▶ Activity
Write out the data exactly, every line included.

▶ Materials provided
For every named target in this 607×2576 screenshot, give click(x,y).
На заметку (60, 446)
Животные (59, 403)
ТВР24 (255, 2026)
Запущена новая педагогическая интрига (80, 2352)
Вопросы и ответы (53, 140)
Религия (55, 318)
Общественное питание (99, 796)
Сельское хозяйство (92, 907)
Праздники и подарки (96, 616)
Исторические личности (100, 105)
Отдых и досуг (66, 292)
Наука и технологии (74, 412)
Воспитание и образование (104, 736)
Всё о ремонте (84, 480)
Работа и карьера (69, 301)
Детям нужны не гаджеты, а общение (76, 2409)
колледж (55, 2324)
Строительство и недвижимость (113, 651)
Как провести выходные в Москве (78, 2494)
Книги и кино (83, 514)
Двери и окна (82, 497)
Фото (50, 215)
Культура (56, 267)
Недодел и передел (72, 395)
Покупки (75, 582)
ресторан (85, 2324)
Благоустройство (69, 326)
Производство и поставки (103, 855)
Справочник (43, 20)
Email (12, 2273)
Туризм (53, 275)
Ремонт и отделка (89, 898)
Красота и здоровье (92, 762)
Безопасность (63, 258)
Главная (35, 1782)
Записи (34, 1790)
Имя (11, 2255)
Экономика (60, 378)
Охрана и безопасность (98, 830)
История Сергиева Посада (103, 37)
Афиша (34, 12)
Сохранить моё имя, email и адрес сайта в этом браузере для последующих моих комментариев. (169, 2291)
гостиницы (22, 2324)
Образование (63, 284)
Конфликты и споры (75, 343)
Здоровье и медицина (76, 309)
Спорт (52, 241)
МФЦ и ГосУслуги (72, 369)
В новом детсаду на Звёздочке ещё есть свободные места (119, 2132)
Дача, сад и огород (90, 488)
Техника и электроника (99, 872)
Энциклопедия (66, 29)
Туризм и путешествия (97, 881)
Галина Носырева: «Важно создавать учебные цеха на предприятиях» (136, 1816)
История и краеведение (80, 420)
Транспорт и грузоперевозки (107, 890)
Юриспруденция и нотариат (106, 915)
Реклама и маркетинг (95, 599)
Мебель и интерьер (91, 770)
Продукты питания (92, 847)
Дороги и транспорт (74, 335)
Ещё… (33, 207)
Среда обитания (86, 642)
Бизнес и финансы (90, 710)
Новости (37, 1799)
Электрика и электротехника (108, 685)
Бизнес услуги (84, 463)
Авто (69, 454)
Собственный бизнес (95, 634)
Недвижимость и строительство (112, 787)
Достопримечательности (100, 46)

▶ Response
For every named target in this 607×2576 screenshot, give click(x,y).
На заметку (60, 446)
Животные (59, 403)
ТВР24 (255, 2026)
Запущена новая педагогическая интрига (80, 2352)
Вопросы и ответы (53, 140)
Религия (55, 318)
Общественное питание (99, 796)
Сельское хозяйство (92, 907)
Праздники и подарки (96, 616)
Исторические личности (100, 105)
Отдых и досуг (66, 292)
Наука и технологии (74, 412)
Воспитание и образование (104, 736)
Всё о ремонте (84, 480)
Работа и карьера (69, 301)
Детям нужны не гаджеты, а общение (76, 2409)
колледж (55, 2324)
Строительство и недвижимость (113, 651)
Как провести выходные в Москве (78, 2494)
Книги и кино (83, 514)
Двери и окна (82, 497)
Фото (50, 215)
Культура (56, 267)
Недодел и передел (72, 395)
Покупки (75, 582)
ресторан (85, 2324)
Благоустройство (69, 326)
Производство и поставки (103, 855)
Справочник (43, 20)
Email (12, 2273)
Туризм (53, 275)
Ремонт и отделка (89, 898)
Красота и здоровье (92, 762)
Безопасность (63, 258)
Главная (35, 1782)
Записи (34, 1790)
Имя (11, 2255)
Экономика (60, 378)
Охрана и безопасность (98, 830)
История Сергиева Посада (103, 37)
Афиша (34, 12)
Сохранить моё имя, email и адрес сайта в этом браузере для последующих моих комментариев. (169, 2291)
гостиницы (22, 2324)
Образование (63, 284)
Конфликты и споры (75, 343)
Здоровье и медицина (76, 309)
Спорт (52, 241)
МФЦ и ГосУслуги (72, 369)
В новом детсаду на Звёздочке ещё есть свободные места (119, 2132)
Дача, сад и огород (90, 488)
Техника и электроника (99, 872)
Энциклопедия (66, 29)
Туризм и путешествия (97, 881)
Галина Носырева: «Важно создавать учебные цеха на предприятиях» (136, 1816)
История и краеведение (80, 420)
Транспорт и грузоперевозки (107, 890)
Юриспруденция и нотариат (106, 915)
Реклама и маркетинг (95, 599)
Мебель и интерьер (91, 770)
Продукты питания (92, 847)
Дороги и транспорт (74, 335)
Ещё… (33, 207)
Среда обитания (86, 642)
Бизнес и финансы (90, 710)
Новости (37, 1799)
Электрика и электротехника (108, 685)
Бизнес услуги (84, 463)
Авто (69, 454)
Собственный бизнес (95, 634)
Недвижимость и строительство (112, 787)
Достопримечательности (100, 46)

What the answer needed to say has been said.